====== DATASET ROWS ======

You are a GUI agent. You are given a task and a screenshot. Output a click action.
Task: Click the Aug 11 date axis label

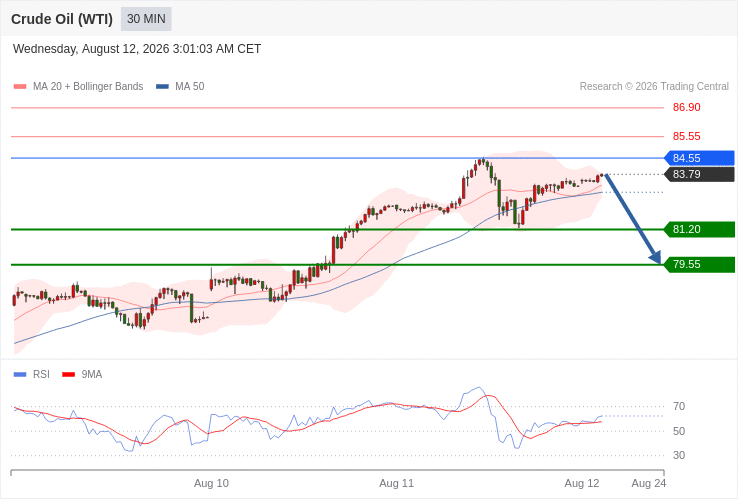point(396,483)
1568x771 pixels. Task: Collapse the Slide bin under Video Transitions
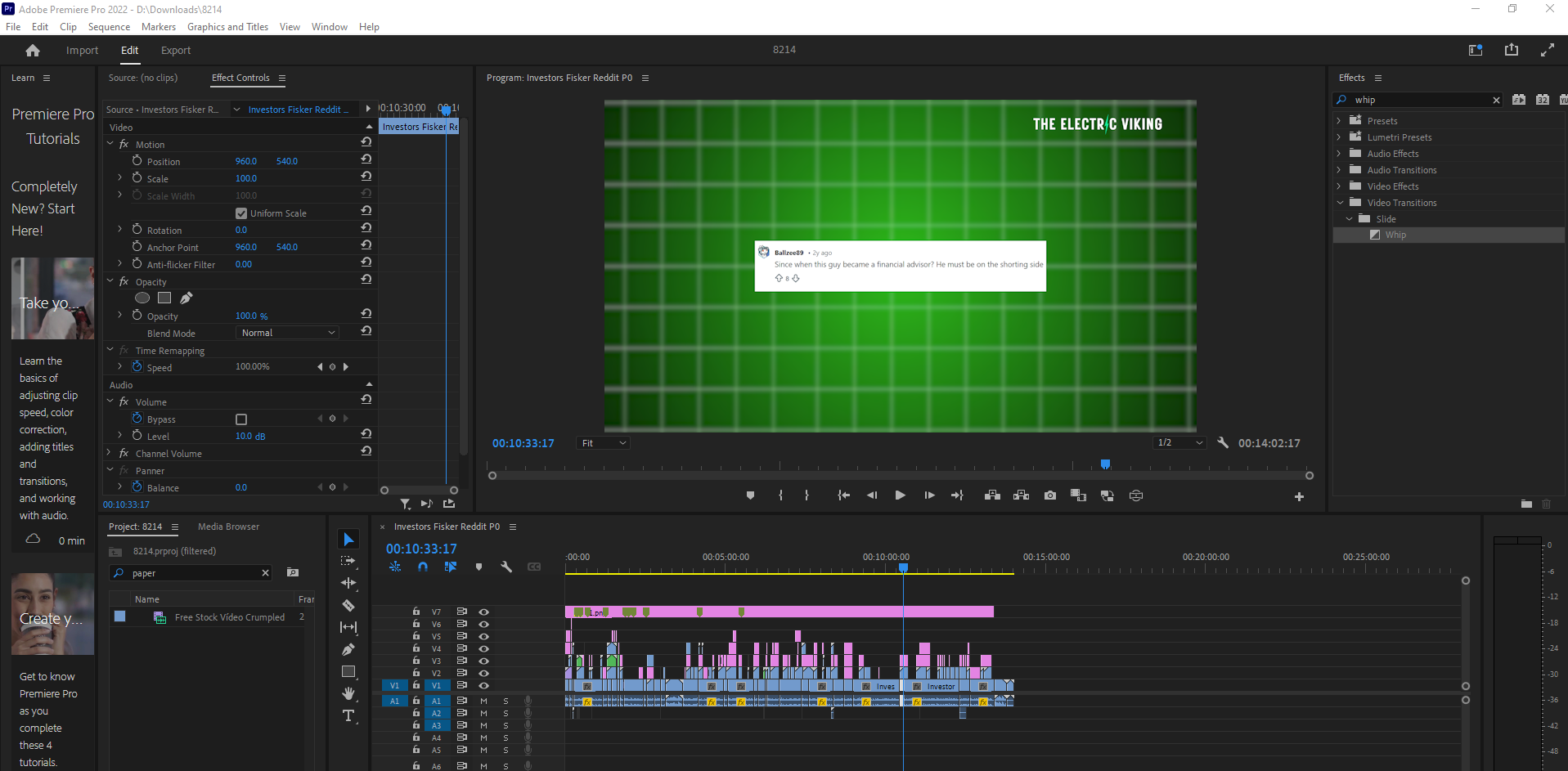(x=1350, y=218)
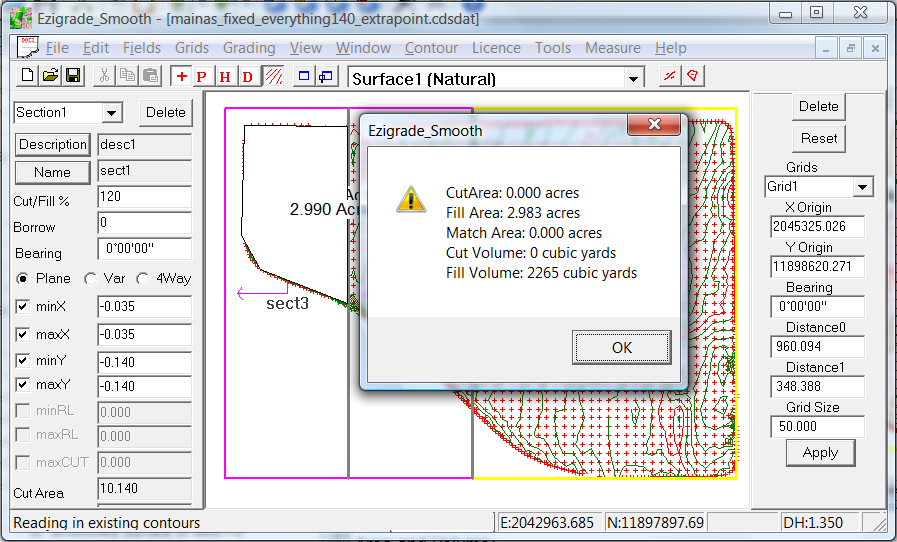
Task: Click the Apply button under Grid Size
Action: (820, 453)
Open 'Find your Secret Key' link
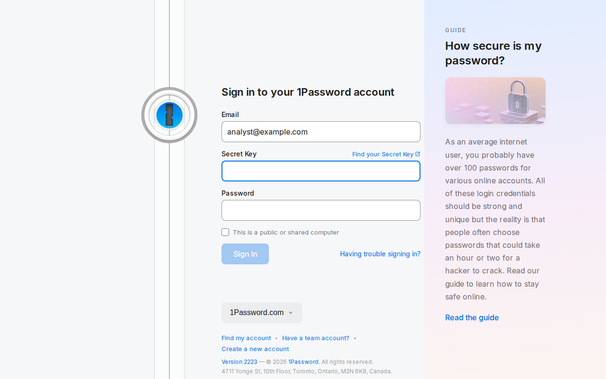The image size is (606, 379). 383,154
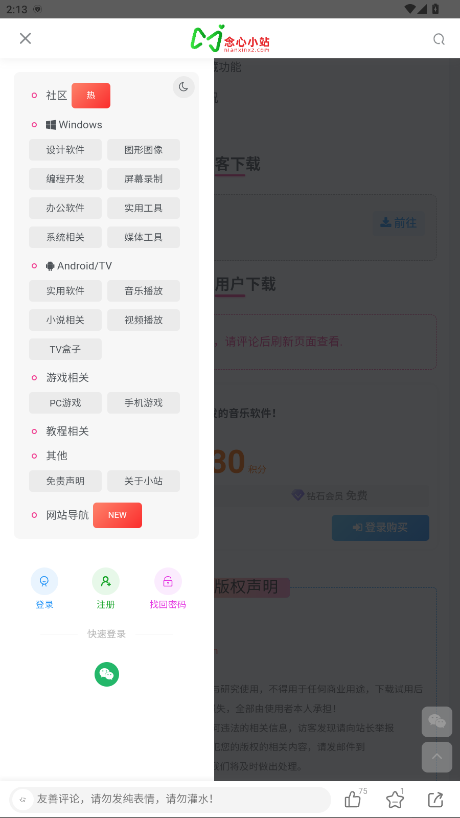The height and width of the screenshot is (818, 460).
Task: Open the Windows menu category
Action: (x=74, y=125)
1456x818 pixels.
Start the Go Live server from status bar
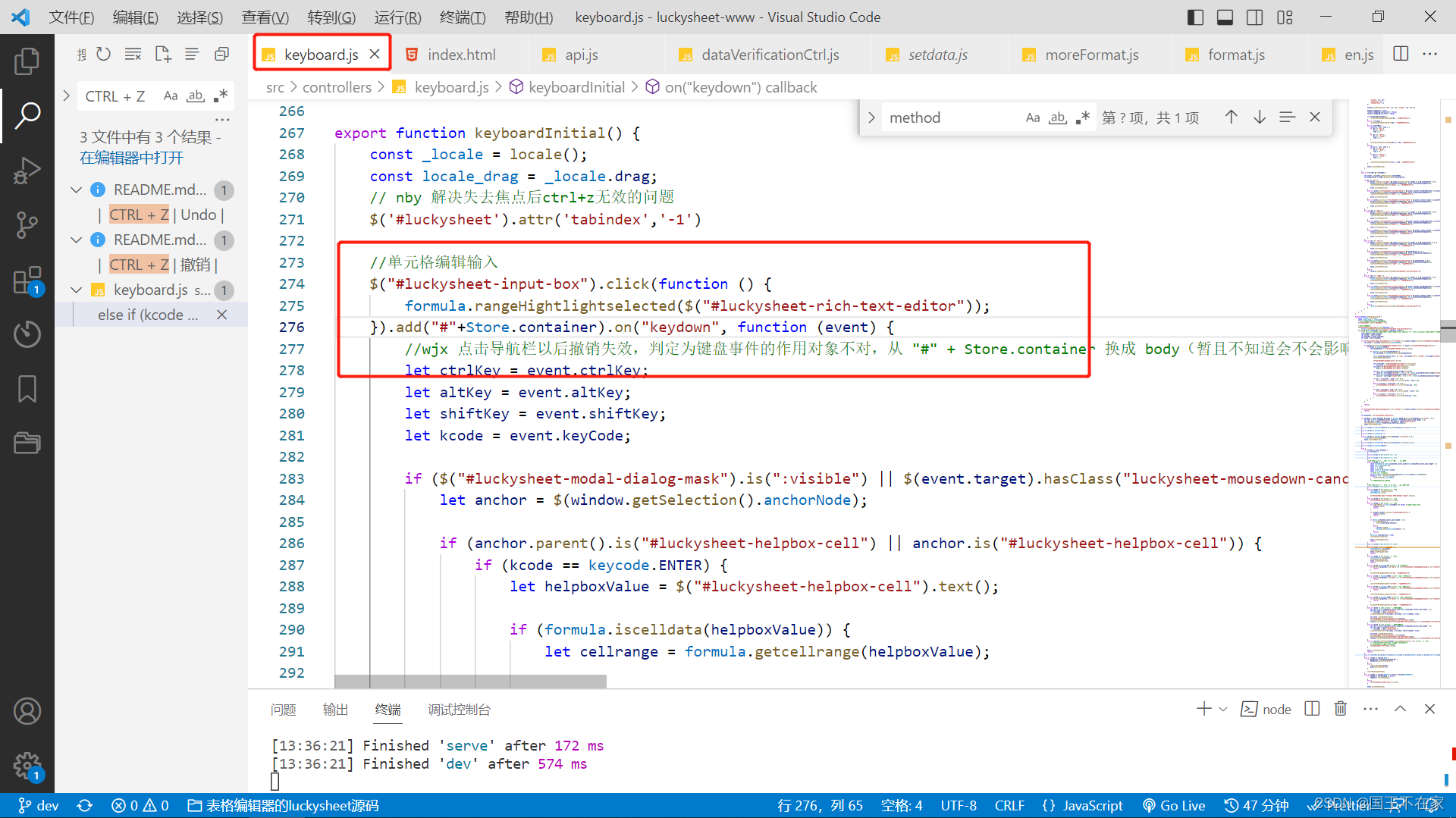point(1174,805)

======
====== DATASET ROWS ======

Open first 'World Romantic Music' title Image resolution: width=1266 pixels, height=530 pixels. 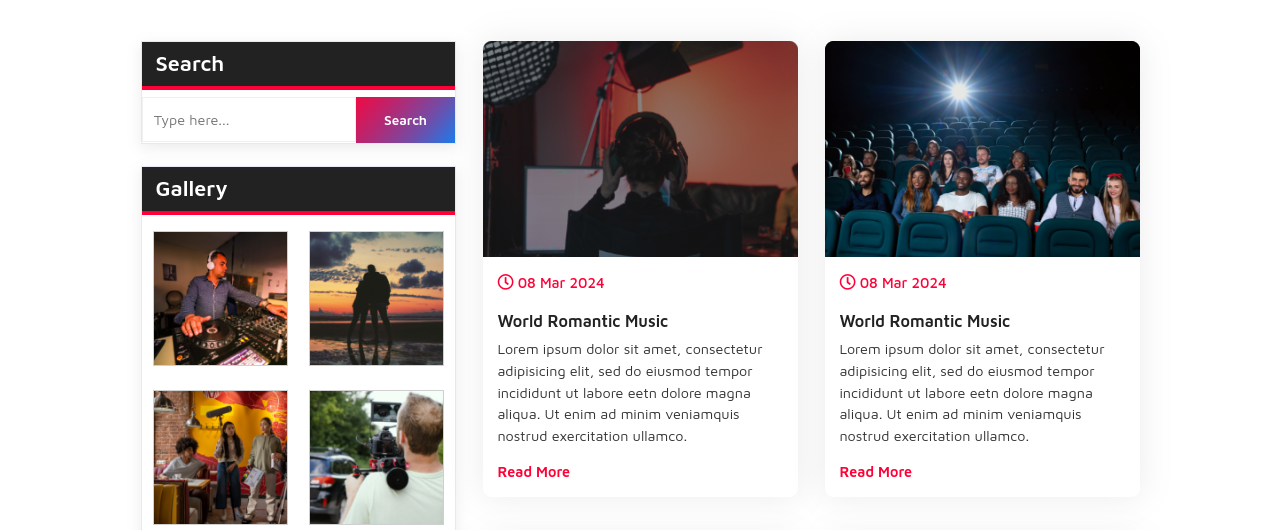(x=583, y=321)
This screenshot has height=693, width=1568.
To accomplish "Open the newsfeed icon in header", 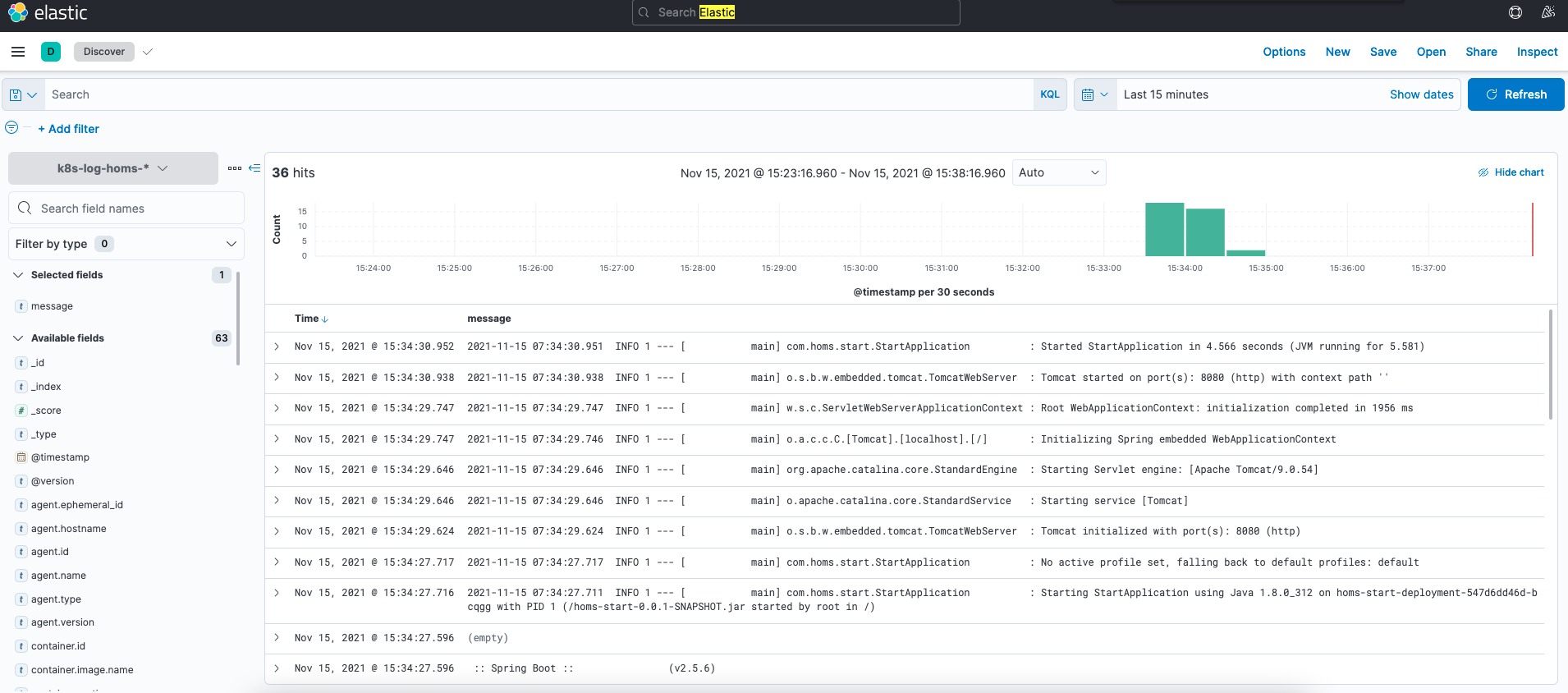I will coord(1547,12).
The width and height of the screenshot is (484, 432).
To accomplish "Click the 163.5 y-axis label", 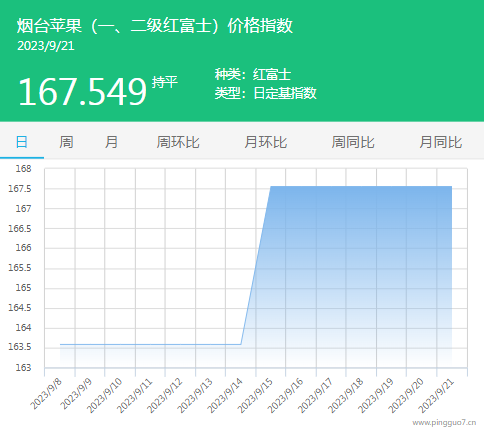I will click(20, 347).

======
====== DATASET ROWS ======

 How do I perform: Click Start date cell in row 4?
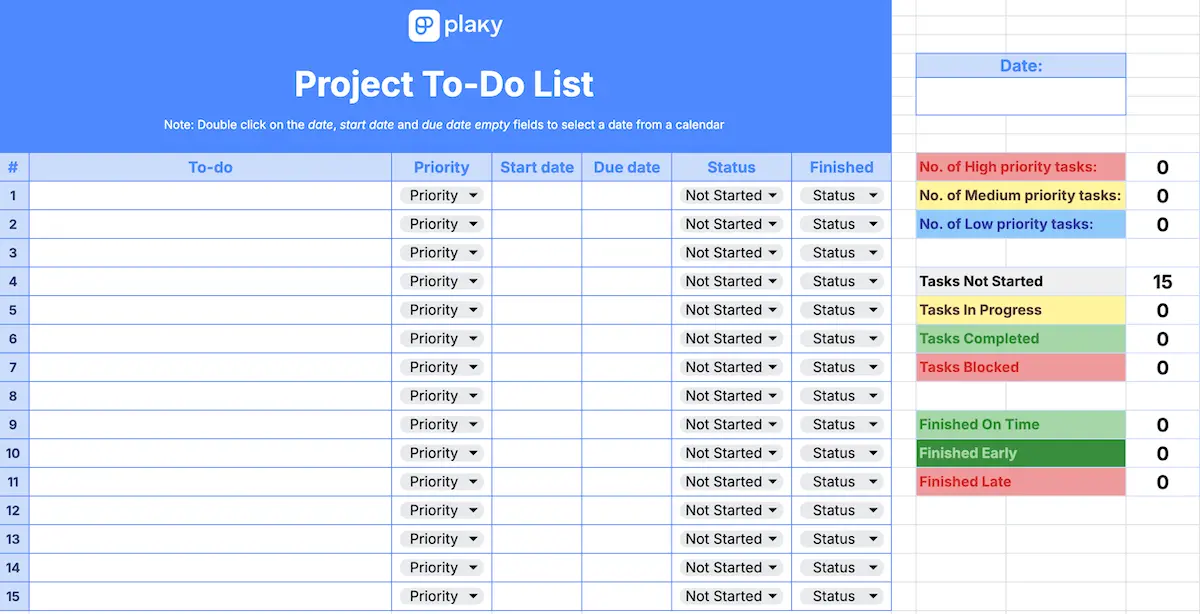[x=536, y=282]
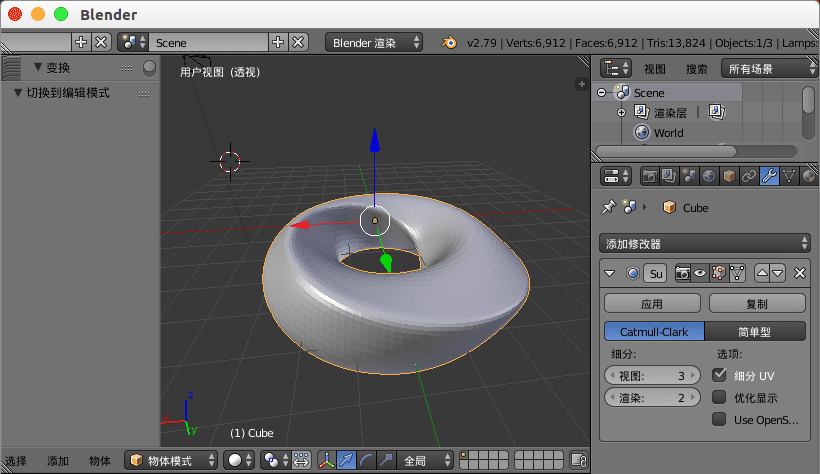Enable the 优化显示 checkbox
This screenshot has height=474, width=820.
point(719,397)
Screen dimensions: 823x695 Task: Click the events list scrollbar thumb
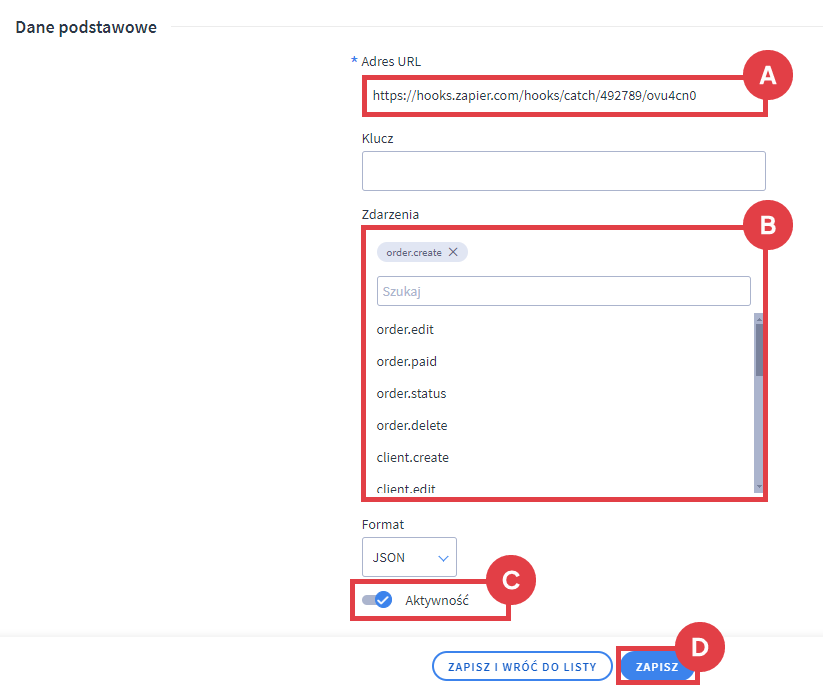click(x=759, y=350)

======

**JOB**
Return the lines of the records from the line with "You are a GUI" up to and including the line with "point(1174,805)", reproduced character for character. Leave the pictures out of your answer.

**EXERCISE ANSWER**
You are a GUI agent. You are given a task and a screenshot. Output a click action.
Task: Click the Aug 11 date axis label

point(396,483)
1568x771 pixels. Task: Collapse the Slide bin under Video Transitions
(x=1350, y=218)
Task: Click the Apply button under Grid Size
Action: (820, 453)
Open 'Find your Secret Key' link
The image size is (606, 379). 383,154
The height and width of the screenshot is (818, 460).
Task: Open the Windows menu category
Action: (x=74, y=125)
1456x818 pixels.
Start the Go Live server from status bar
point(1174,805)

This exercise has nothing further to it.